Magazine article Mortgage Banking

Crunch Time

Article excerpt

THE DODD-FRANK Wall Street Reform and Consumer Protection Act was signed into law by President Obama on July 21, 2010. A true behemoth, Dodd-Frank weighed in at more than 2,300 pages, with nearly 400 required rulemakings.

With that stroke of the pen, the president set off the biggest regulatory marathon since the Great Depression. Dodd-Frank is the law writ large and, more or less conceptually, encapsulates grand ideas like "banks should never be too big to fail," "markets, securities and derivatives must be more open and transparent," "consumers need a dedicated advocate," and "mortgage default risk is best managed with plain-vanilla loans made to borrowers with substantial assets and the verified ability to repay the loan."

Congress left the hardest work--ham-mering out the details--to the regulators and the public rulemaking process.

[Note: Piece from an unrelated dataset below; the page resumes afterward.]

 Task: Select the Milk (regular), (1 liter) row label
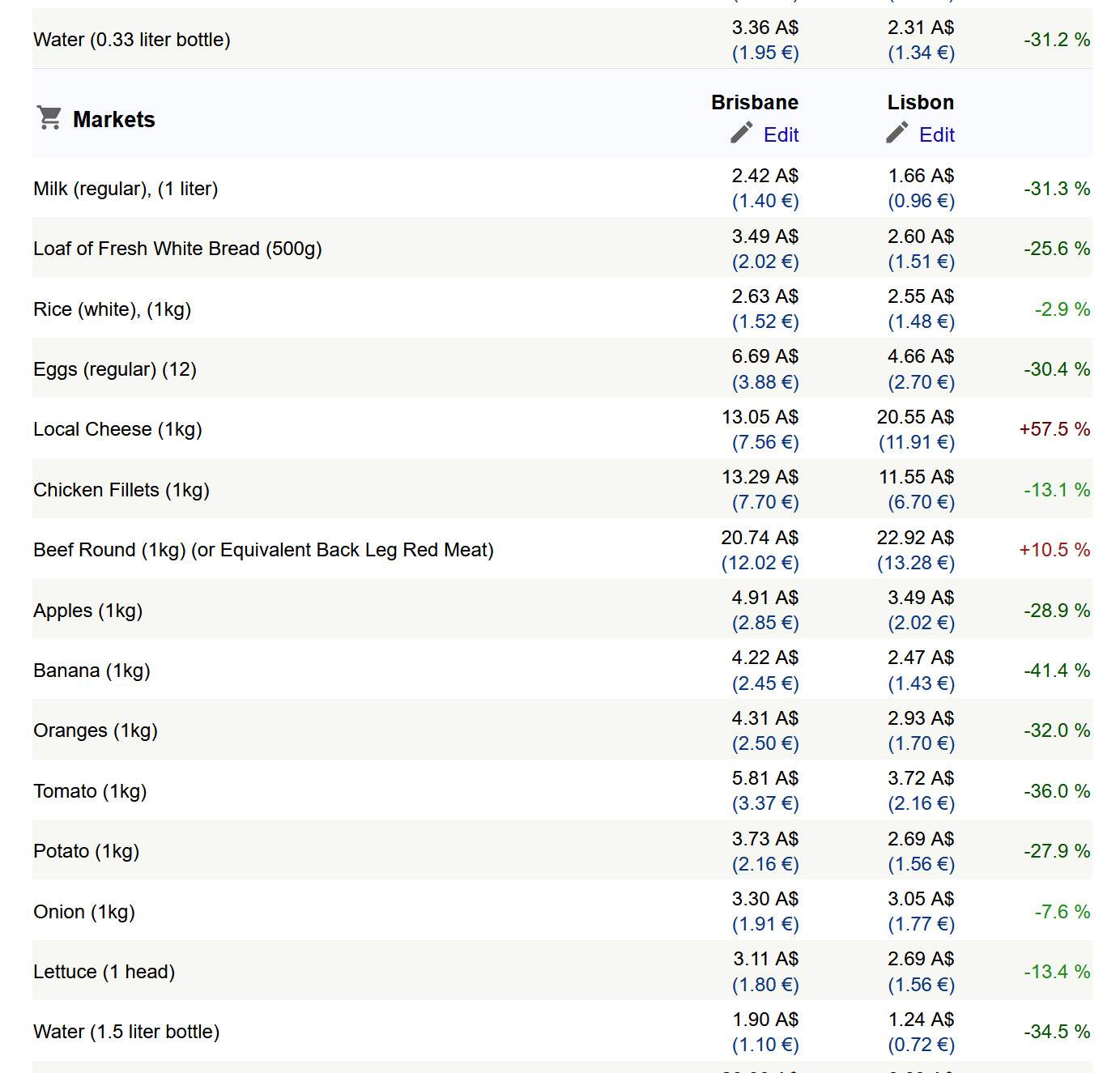pyautogui.click(x=126, y=189)
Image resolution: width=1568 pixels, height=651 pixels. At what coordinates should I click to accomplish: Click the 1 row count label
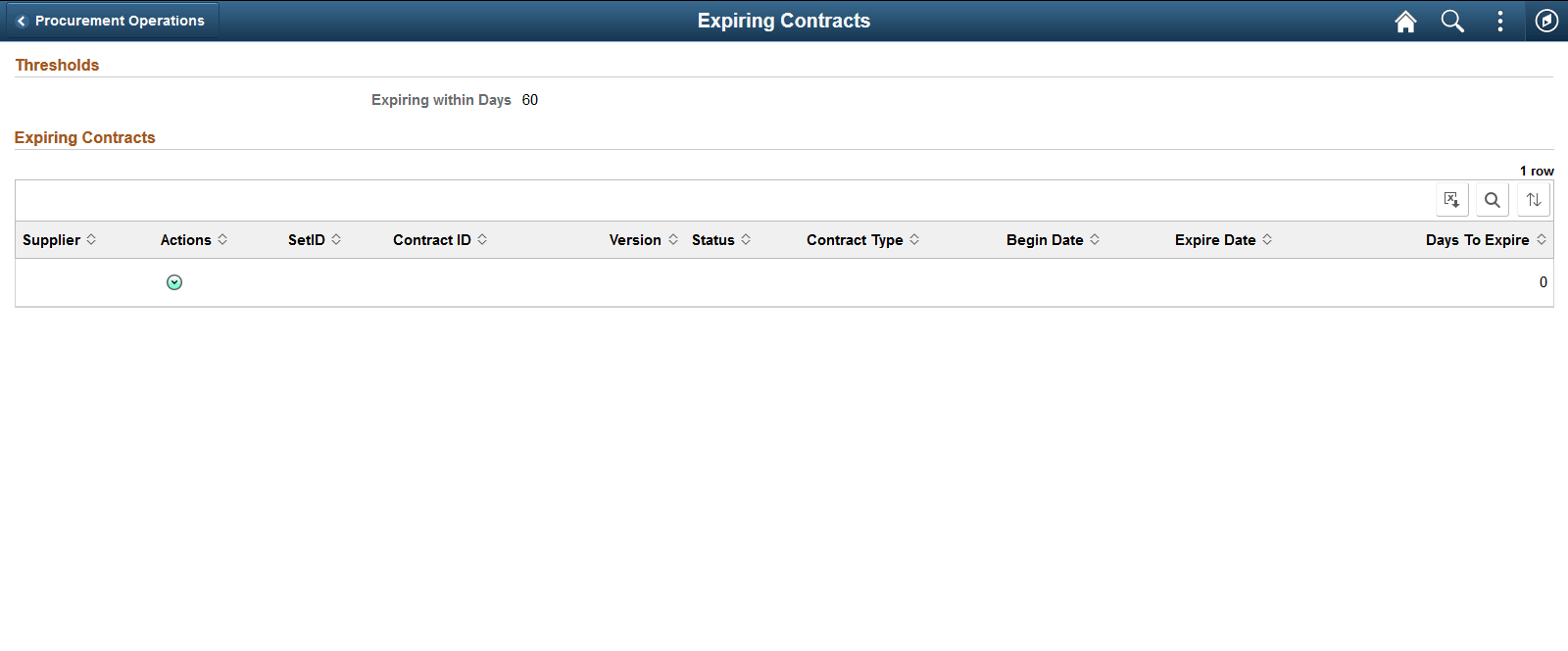(1534, 171)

As the residential mortgage industry began to dissect a seemingly never-ending stream of proposed rules from a multitude of regulators, it quickly became apparent that the lack of regulatory coordination was leading to inconsistencies, ambiguities, unintended consequences and outright conflicts. As these issues have become apparent, industry professionals and experts from the Mortgage Bankers Association (MBA) have devoted a tremendous amount of time, energy and resources working toward resolving them. In parallel, bankers have been planning for the myriad systems, technology and operational changes that will be required to implement and comply with these laws.

And now it's crunch time.

As of Jan. 21, 2013, we will have gotten our first look at the final rules for the Qualified Mortgage (ability to repay); Home Ownership and Equity Protection Act (HOEPA)/high-cost mortgages; loan originator compensation and qualification; escrow accounts; Equal Credit Opportunity Act (ECOA) appraisal notice; appraisals for higher-risk mortgages; and servicing standards.

It will be no small feat to implement and comply with these regulations. As David Stevens, MBA's president and chief executive officer, noted in a letter to members on Jan. 4, 2013, this list represents "enough new rules and regulations to last us a lifetime."

Unfortunately, there's more to come. Much, much more.

As of Jan. 2, according to the Davis Polk & Wardwell LLP's Dodd-Frank Progress Report (, only 136 of 398 total required rulemakings have been finalized, 133 rulemakings are in progress and 129 rulemaking requirements have yet to be proposed. …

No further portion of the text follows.